_EXCERPT PROVIDED_
|---|

Americans needed to help latest anti-Microsoft battle [Fwd: Position of the SPF Community]

Steve Bougerolle steveb at bougerolle.net
Tue Nov 9 08:16:29 PST 2004


-------- Forwarded Message --------
From: James Couzens <jcouzens at 6o4.ca>
Reply-To: jcouzens at 6o4.ca
To: VAN_LUG-DISCUSS LIST <vanlug at gweep.ca>, VICLUG LIST
<discuss at vlug.org>
Subject: Position of the SPF Community
Date: Tue, 09 Nov 2004 05:50:24 -0800
Fellow VANLUG (Vancouver) and VLUG (Victoria) Members,

Today marks the beginning of the NIST Email Authentication event in
Washington DC which regrettably I was unable to attend.  This is a very
important event because of what the FTC has stipulated in relation to a
solution that aides in lowering SPAM -- which is that they will choose
one based on a technology that there is industry consensus toward, or
they will seek to define, or will define one which they will mandate the
use of in the US.

This affects all of us.  And I assure you I'm not wearing any tin hat
when I tell you that the worlds most underhanded and technically
incompetent software company and monopolizing wonderchild Microsoft is
using their political power to manipulate this in their favour.

|---|

_ENTRIES SUPPLIED_
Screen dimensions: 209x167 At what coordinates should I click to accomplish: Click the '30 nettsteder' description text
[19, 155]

|---|

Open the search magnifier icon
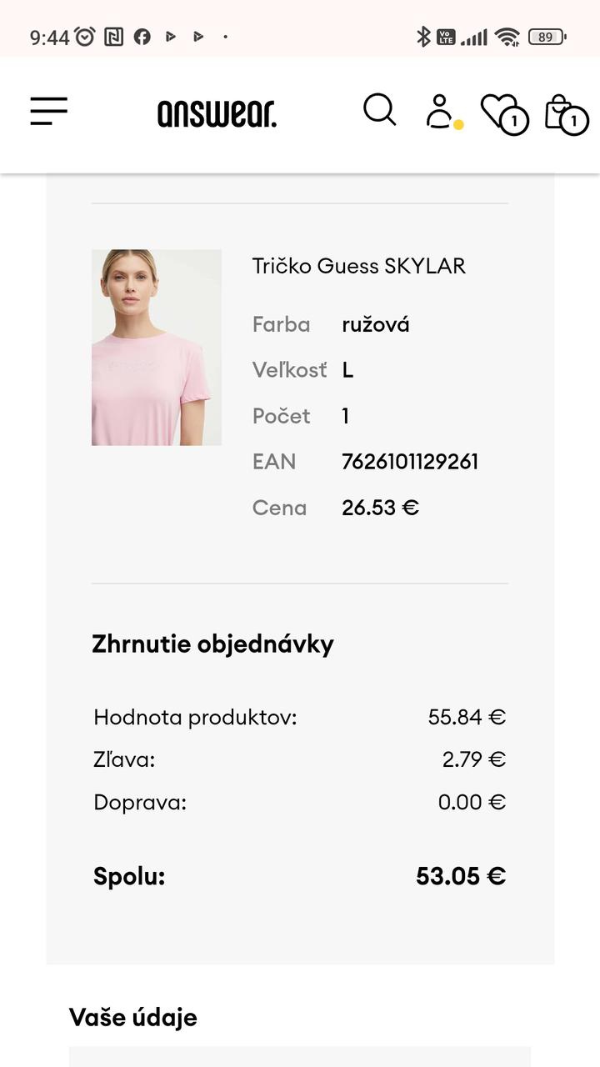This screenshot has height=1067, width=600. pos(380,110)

|---|

_THINGS TO DO_
a) Translate this sentence from the forwarded email on the SPF Community's position into Spanish: "This affects all of us."
b) According to the forwarded email on the SPF Community's position, in what city is the NIST Email Authentication event being held?
c) Resume the forwarded email on the SPF Community's position, writing on from its last sentence.

_RESPONSE LIST_
a) Esto nos afecta a todos.

b) Washington DC.

c)
Earlier this year Meng Weng Wong without asking any of the community
involved developers of SPF (myself included) if he could merge SPF with
CallerID to form SenderID.  We were enraged but powerless.  MARID was
formed and ultimately closed due to an inability to arrive at a
consensus due primarily to IPR claims stemming from the SenderID RFC
Draft.  (I believe this was intentional given their goal with the FTC).

We (the SPF community) have gotten together and have formed a document
which outlines our position on SenderID.  I encourage all of you here to
read this document, and if agreeable to you, that you sign the "SPF
Community Position on SenderID Pledge" stating such.

Positions: http://OpenSPF.org/OpenSPF_community_position_v101.html
Pledge:    http://OpenSPF.org

Microsoft can NOT be allowed to get away with this.  As I've stated
elsewhere several times, imagine if you say had to purchase a
cryptographic key in order to send email?  By this I imply that there is
a possibility that the employment of cryptographic keys would be a
requirement if you wanted large email providers to accept email from
you.  Don't think it can happen?  Believe me, its possible.

Microsoft in typical underhanded fashion was passing this document
around:

http://www.truste.org/pdf/Sender_ID_FTC_Letter.pdf

You can see the companies who have signed it at the bottom.  Whats most
notable are the companies that are missing from that document.  (IE:
AOL)

Food for thought:

http://www.eweek.com/article2/0%2C1759%2C1714680%2C00.asp

Thank you for taking the time to consider this information.  Help keep
the Internet an Open venue for Standards developed by people who
actually know what they are doing.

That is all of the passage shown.